Stored records
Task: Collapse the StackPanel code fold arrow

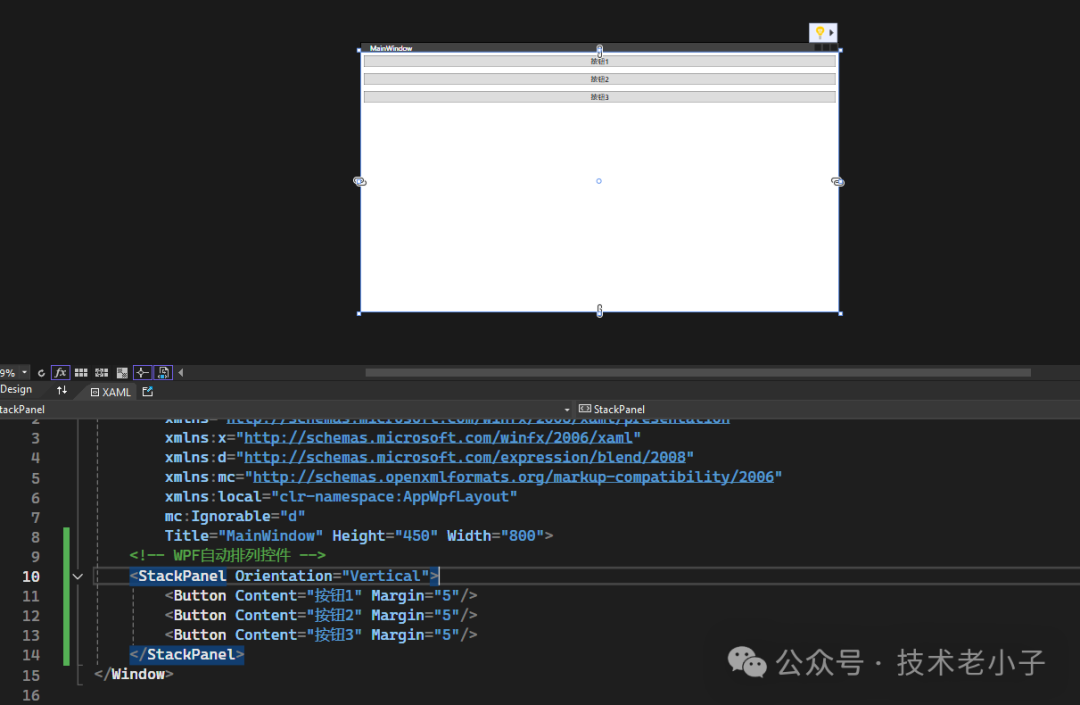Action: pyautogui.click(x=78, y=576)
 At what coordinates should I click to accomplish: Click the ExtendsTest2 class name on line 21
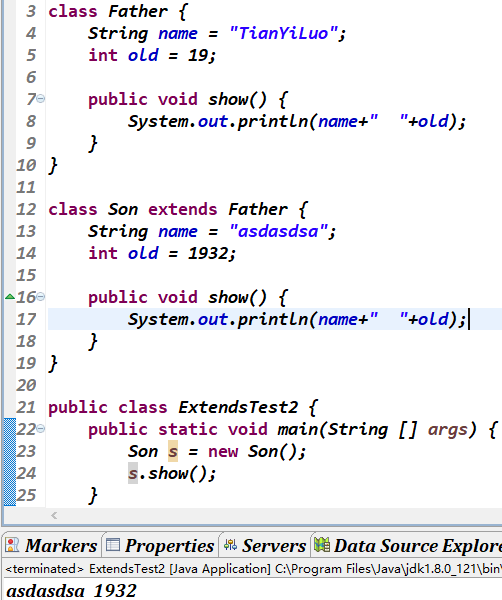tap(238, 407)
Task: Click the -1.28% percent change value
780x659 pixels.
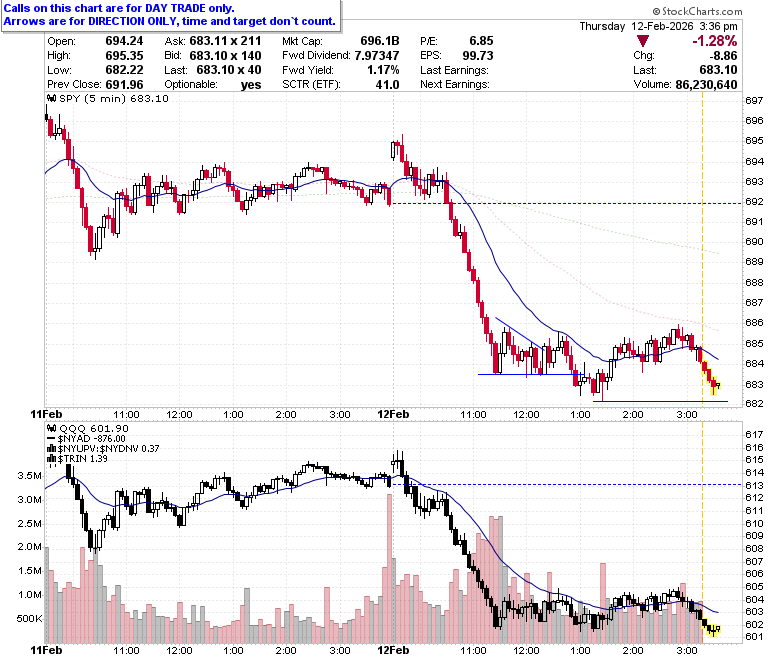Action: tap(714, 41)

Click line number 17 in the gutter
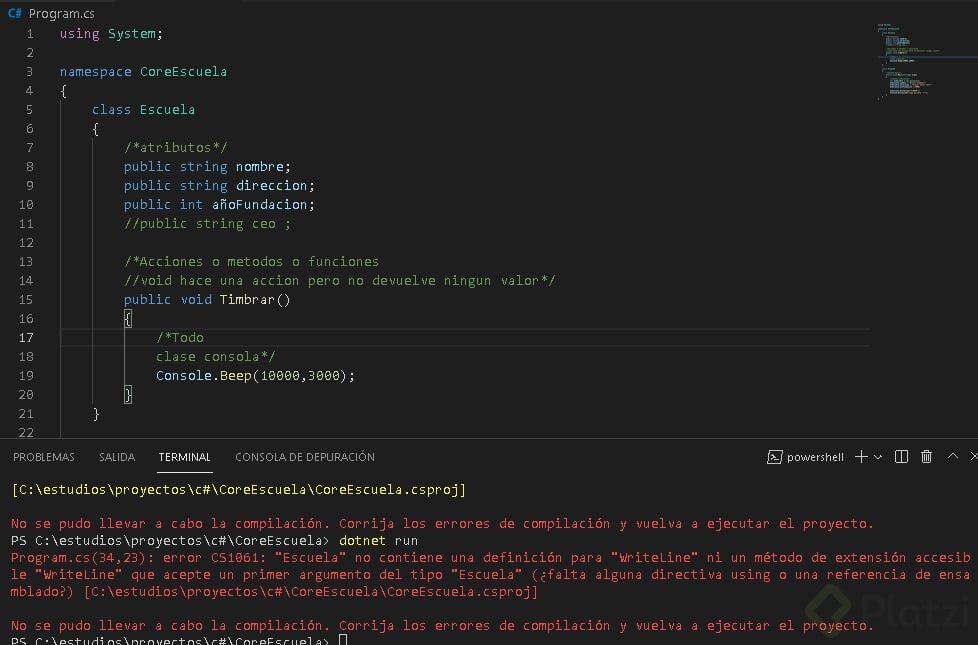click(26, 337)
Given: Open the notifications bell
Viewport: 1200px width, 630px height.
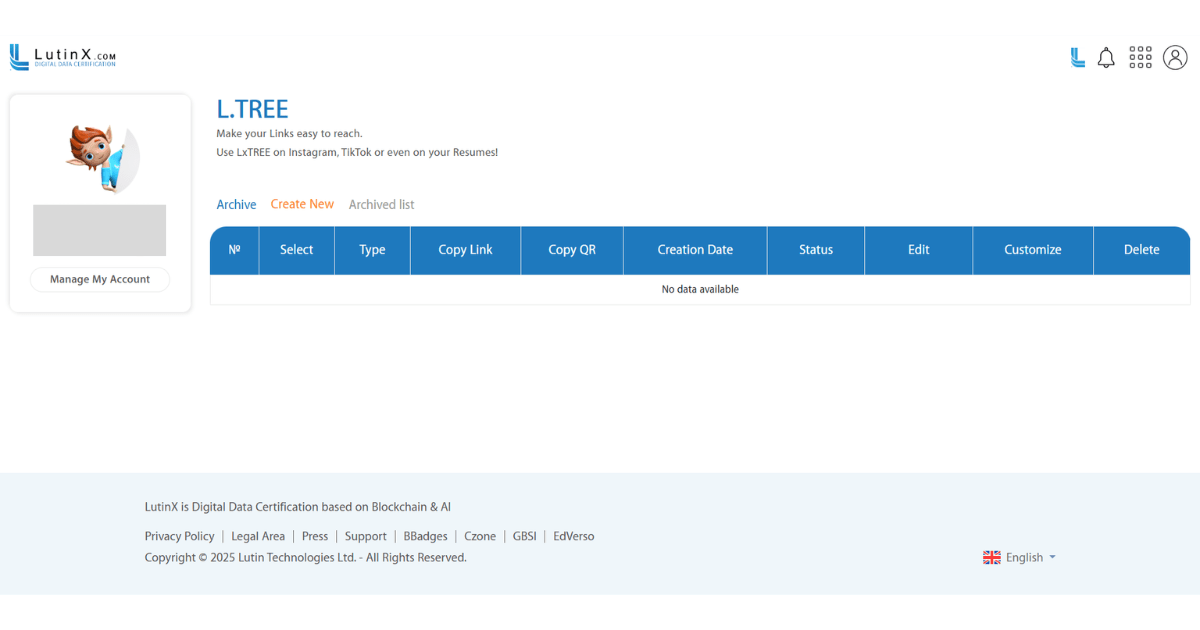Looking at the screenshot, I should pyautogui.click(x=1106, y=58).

## Requirement
What's needed is every record restated exactly, pictures excluded.

## Exercise response
Task: Collapse the StackPanel code fold arrow

Action: pyautogui.click(x=78, y=576)
 At what coordinates should I click to accomplish: Click the ExtendsTest2 class name on line 21
tap(238, 407)
Task: Click the -1.28% percent change value
780x659 pixels.
Action: tap(714, 41)

Click line number 17 in the gutter
click(26, 337)
Given: Open the notifications bell
Viewport: 1200px width, 630px height.
Looking at the screenshot, I should pyautogui.click(x=1106, y=58).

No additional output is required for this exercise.